Written request A -> According to the note on delegation size, why would a minimum Delegation size of 12 mean an organization needs at least 48 members before it has its 4 Board members?
Written request B -> Locate every line of the records that contains the string "what", and copy each one. Case counts.

Document passage ->
NOTE: we should have a minimum size for a first-level Delegation to prevent coercion. If this size is constant, though, then this either requires a special case, or makes things tough for small organizations; also the larger this is, the less people get to participate in cross-councils. The size probably needs to be at least 3 to have any hope of defeating coercion, and in fact probably at least 5. But i think 5 is still much too small. I guess i think 12 is the real minimum (or maybe 5^2 = 25?). But with vote-splitting, couldn't the coercers defeat this by sending messages in the vote amounts? Also, what does a minimum mean when votes are weighted?

if 12 is the minimum, though, and if only Delegates can be Board members, then we don't get our 4 Board members until the organization has at least 48 members. Which seems a tad large. But even if the min were 5, that would give us 20, which isn't much better. So maybe we should go larger than 12. Even on CommunityWiki? we got, what, like 17 people who wanted to participate in governance? So maybe 17 isn't too much to ask. Maybe we could just have the minimum be min(12, number_of_votes_in_whole_organization/5). And that makes me think we might want to scale the 12 with log(n) (eg something like 3*log10(n)); but that's getting back into scary-looking formulas, which we were trying to avoid..

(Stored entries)

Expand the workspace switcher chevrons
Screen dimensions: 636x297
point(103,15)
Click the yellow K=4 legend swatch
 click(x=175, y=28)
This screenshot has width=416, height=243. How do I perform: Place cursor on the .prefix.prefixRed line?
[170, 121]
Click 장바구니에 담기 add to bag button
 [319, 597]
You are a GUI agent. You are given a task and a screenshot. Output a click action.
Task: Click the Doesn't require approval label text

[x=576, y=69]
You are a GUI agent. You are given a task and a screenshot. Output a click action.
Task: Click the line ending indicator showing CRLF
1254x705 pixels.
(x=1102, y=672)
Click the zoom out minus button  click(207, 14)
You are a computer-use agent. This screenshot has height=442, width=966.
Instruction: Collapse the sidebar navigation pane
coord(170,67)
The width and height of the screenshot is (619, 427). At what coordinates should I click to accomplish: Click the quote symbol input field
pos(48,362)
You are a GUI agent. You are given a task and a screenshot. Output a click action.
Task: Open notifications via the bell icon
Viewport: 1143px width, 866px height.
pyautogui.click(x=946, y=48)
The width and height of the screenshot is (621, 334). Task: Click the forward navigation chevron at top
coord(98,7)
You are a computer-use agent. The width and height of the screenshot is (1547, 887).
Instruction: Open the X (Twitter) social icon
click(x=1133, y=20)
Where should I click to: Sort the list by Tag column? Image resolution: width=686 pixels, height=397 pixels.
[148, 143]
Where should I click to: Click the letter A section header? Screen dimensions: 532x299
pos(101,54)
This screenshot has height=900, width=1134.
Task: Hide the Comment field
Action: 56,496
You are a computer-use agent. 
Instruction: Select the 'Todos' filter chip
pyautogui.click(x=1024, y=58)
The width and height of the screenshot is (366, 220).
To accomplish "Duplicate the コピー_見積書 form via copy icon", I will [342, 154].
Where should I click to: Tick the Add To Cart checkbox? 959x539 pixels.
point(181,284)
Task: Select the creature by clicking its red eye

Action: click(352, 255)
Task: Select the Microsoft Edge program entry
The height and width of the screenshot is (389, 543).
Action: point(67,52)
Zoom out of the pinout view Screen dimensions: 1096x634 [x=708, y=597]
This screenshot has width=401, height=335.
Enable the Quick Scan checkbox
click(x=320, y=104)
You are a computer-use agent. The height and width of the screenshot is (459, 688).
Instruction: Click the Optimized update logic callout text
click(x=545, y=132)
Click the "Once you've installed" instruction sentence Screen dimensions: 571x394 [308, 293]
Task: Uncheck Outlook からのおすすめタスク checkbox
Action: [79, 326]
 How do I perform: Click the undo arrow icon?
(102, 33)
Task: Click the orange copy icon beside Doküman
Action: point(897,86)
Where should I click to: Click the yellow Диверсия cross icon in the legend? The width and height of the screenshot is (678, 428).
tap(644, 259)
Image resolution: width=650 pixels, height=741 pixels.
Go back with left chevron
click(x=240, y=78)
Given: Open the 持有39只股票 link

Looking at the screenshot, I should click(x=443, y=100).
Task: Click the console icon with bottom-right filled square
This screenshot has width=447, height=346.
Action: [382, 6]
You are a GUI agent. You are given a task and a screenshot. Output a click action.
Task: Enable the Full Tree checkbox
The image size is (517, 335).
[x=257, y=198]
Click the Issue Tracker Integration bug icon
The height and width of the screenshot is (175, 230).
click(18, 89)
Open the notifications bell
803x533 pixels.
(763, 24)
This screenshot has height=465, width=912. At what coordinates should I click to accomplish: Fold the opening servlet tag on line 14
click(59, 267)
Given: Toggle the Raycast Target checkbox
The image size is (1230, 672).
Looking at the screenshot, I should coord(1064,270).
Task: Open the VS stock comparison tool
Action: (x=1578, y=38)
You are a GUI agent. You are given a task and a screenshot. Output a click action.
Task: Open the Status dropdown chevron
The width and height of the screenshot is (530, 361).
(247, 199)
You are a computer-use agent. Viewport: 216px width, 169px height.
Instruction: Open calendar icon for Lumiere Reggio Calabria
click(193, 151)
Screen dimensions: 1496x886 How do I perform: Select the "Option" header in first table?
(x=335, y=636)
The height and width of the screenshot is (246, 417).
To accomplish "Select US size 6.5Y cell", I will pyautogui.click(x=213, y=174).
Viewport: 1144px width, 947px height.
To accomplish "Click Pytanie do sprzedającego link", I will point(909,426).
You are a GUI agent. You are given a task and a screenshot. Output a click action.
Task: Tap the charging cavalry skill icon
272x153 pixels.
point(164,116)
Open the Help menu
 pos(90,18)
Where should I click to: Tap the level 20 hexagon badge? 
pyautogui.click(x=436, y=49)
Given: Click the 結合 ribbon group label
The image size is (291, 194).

Full response A -> The note assumes that only Delegates can be Board members. Each first-level Delegation must have at least 12 members, so 4 Delegates need at least 4 × 12 = 48 members.

Full response B ->
The width and height of the screenshot is (619, 427). At what coordinates should I click to accomplish: Click the quote symbol input field
This screenshot has height=465, width=912. At what coordinates should I click to accomplish: Fold the opening servlet tag on line 14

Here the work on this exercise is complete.